--- begin Data provided ---

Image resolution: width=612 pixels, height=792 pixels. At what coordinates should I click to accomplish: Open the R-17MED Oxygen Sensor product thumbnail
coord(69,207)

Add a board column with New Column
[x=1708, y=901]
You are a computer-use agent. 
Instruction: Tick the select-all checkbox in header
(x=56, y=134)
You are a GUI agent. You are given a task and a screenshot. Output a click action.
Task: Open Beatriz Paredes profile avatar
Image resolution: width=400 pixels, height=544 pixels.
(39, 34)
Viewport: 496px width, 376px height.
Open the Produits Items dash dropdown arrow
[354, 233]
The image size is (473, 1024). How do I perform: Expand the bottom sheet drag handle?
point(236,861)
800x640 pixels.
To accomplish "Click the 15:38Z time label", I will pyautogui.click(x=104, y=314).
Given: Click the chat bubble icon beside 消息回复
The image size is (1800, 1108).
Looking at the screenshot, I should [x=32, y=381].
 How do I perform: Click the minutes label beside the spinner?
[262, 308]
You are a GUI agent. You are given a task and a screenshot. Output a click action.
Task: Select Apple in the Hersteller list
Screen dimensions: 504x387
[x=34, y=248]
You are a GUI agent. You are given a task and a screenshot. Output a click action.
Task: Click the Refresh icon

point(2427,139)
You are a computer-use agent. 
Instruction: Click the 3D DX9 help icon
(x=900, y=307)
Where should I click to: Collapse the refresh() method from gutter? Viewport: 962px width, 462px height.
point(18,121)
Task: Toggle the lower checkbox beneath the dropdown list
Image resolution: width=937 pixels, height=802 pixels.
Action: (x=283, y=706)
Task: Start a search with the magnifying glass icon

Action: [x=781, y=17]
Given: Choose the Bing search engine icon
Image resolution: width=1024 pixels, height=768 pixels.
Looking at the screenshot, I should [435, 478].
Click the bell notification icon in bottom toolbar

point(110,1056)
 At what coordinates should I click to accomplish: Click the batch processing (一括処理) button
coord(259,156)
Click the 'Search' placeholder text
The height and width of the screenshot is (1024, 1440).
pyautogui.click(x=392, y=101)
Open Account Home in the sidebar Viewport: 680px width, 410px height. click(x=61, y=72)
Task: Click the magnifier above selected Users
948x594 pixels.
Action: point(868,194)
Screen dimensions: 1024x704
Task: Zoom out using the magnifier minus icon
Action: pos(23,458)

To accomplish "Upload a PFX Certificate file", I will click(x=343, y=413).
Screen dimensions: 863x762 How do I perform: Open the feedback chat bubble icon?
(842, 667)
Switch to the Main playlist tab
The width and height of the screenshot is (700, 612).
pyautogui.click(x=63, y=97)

--- end Data provided ---

What you are asked to do: Transcribe the lines above word for word.

The solution:
Image resolution: width=612 pixels, height=792 pixels. At what coordinates should I click to accomplish: Open the R-17MED Oxygen Sensor product thumbnail
coord(69,207)

Add a board column with New Column
[x=1708, y=901]
You are a computer-use agent. 
Instruction: Tick the select-all checkbox in header
(x=56, y=134)
You are a GUI agent. You are given a task and a screenshot. Output a click action.
Task: Open Beatriz Paredes profile avatar
Image resolution: width=400 pixels, height=544 pixels.
(39, 34)
Viewport: 496px width, 376px height.
Open the Produits Items dash dropdown arrow
[354, 233]
The image size is (473, 1024). How do I perform: Expand the bottom sheet drag handle?
point(236,861)
800x640 pixels.
To accomplish "Click the 15:38Z time label", I will pyautogui.click(x=104, y=314).
Given: Click the chat bubble icon beside 消息回复
The image size is (1800, 1108).
Looking at the screenshot, I should [x=32, y=381].
 How do I perform: Click the minutes label beside the spinner?
[262, 308]
You are a GUI agent. You are given a task and a screenshot. Output a click action.
Task: Select Apple in the Hersteller list
Screen dimensions: 504x387
[x=34, y=248]
You are a GUI agent. You are given a task and a screenshot. Output a click action.
Task: Click the Refresh icon

point(2427,139)
You are a computer-use agent. 
Instruction: Click the 3D DX9 help icon
(x=900, y=307)
Where should I click to: Collapse the refresh() method from gutter? Viewport: 962px width, 462px height.
point(18,121)
Task: Toggle the lower checkbox beneath the dropdown list
Image resolution: width=937 pixels, height=802 pixels.
Action: (x=283, y=706)
Task: Start a search with the magnifying glass icon

Action: [x=781, y=17]
Given: Choose the Bing search engine icon
Image resolution: width=1024 pixels, height=768 pixels.
Looking at the screenshot, I should [435, 478].
Click the bell notification icon in bottom toolbar

point(110,1056)
 At what coordinates should I click to accomplish: Click the batch processing (一括処理) button
coord(259,156)
Click the 'Search' placeholder text
The height and width of the screenshot is (1024, 1440).
pyautogui.click(x=392, y=101)
Open Account Home in the sidebar Viewport: 680px width, 410px height. click(x=61, y=72)
Task: Click the magnifier above selected Users
948x594 pixels.
Action: point(868,194)
Screen dimensions: 1024x704
Task: Zoom out using the magnifier minus icon
Action: pos(23,458)

To accomplish "Upload a PFX Certificate file", I will click(x=343, y=413).
Screen dimensions: 863x762 How do I perform: Open the feedback chat bubble icon?
(842, 667)
Switch to the Main playlist tab
The width and height of the screenshot is (700, 612).
pyautogui.click(x=63, y=97)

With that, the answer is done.